そもそもこういう思い入れのあるものを「ゴミの日」に出すというのがどうにも抵抗がある。
皆はどうしているのか。ビルの屋上で細かく千切って風に飛ばすか、神社の「お祓い箱」に古いお守りや人形と共に入れておくか、あるいはキャンプの時に焼くのか。
色々考えたけれど、最終的に埋めることにした。
アパートの近所に、現在埋め立て中のため池がある。
先週まで水を抜いていて、わずかとなった水面に鷺が群がっていた*2。昨日から土を入れ始めて、明日か明後日には更地になるだろう。

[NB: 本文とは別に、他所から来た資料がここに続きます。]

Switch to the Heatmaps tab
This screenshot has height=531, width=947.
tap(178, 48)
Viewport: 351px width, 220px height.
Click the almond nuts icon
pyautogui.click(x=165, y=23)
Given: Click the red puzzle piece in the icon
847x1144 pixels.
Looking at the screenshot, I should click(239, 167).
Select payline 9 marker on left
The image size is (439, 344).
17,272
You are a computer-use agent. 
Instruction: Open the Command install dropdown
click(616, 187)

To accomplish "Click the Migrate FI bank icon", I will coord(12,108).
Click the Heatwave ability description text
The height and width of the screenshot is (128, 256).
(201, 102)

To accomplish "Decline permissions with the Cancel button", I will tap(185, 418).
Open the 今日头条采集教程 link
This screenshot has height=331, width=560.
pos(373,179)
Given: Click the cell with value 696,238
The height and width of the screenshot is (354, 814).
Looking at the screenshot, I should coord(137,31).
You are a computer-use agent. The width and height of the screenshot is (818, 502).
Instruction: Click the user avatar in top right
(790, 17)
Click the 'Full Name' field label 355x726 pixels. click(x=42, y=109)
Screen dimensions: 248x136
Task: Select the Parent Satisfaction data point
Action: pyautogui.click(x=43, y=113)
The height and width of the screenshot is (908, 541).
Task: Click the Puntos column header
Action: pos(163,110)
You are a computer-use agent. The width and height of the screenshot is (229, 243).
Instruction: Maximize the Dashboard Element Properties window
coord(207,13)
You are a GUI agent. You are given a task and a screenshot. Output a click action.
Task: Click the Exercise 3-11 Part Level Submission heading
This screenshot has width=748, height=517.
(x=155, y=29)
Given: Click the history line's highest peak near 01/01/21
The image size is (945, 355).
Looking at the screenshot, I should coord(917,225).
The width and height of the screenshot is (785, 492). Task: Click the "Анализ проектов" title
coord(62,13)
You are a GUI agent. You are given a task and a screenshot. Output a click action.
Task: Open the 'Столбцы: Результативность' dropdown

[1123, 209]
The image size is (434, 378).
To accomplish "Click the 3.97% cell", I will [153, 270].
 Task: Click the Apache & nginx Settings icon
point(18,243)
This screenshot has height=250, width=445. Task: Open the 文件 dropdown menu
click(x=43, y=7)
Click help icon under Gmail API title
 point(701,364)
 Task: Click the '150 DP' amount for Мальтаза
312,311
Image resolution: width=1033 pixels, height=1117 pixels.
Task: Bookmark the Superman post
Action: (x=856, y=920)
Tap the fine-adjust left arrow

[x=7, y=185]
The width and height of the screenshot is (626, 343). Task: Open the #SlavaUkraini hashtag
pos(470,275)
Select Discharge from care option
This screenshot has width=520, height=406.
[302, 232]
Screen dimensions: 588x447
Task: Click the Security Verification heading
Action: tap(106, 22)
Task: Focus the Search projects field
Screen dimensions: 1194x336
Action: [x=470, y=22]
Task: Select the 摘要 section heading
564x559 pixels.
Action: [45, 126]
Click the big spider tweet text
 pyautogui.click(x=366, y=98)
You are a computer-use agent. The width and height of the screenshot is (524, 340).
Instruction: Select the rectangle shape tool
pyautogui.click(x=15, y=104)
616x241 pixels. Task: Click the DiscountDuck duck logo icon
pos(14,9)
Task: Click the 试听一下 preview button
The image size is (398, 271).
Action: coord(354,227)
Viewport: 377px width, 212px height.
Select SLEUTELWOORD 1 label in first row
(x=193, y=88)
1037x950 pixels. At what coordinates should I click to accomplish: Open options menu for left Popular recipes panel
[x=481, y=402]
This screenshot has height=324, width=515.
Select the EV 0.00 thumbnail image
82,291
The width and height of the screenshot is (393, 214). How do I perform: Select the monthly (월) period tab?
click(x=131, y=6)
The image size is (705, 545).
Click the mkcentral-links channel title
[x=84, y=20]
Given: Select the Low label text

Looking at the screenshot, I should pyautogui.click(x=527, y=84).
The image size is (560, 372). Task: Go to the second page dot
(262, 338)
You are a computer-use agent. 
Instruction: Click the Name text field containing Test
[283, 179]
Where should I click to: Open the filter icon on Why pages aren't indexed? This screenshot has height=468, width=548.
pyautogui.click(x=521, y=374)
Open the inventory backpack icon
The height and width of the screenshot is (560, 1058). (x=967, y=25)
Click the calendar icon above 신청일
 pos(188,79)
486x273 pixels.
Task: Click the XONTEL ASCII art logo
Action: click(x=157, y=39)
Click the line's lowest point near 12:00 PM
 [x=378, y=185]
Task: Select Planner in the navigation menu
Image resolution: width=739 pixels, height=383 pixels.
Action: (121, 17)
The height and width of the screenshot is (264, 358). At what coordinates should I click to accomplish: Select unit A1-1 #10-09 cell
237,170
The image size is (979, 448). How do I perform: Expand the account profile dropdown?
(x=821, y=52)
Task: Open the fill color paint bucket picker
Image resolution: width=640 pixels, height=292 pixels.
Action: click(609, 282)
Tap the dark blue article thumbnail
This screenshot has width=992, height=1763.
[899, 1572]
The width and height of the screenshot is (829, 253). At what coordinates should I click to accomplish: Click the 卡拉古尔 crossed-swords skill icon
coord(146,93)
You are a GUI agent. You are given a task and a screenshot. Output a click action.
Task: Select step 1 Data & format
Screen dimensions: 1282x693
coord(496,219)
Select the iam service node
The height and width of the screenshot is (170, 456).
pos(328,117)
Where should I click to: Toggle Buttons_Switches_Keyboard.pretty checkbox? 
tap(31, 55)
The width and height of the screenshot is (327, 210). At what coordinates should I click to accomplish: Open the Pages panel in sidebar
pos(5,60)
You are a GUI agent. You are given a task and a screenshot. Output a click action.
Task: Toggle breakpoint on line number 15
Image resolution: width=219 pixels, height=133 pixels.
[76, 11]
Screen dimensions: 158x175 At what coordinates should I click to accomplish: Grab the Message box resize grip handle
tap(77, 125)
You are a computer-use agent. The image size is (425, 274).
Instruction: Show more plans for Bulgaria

その最後に残った池の中央、明日に埋めるであろう場所に、手紙を放り込んできた。
詳細は書かない。工事の邪魔にならず、かつ誰の目にも触れない方法を選んだ。
袋も含めほぼ紙で、土中でも数十年で水と二酸化炭素に分解されるだろう。不法投棄になるし、環境に気を遣った行為とはいえない。
しかしこの程度の逸脱は目をつぶって欲しい。どちらかといえばエコロジーには配慮して生きてきたのだ。紙を数十グラム埋めた分、明日からさらにエコロジカルに生きます。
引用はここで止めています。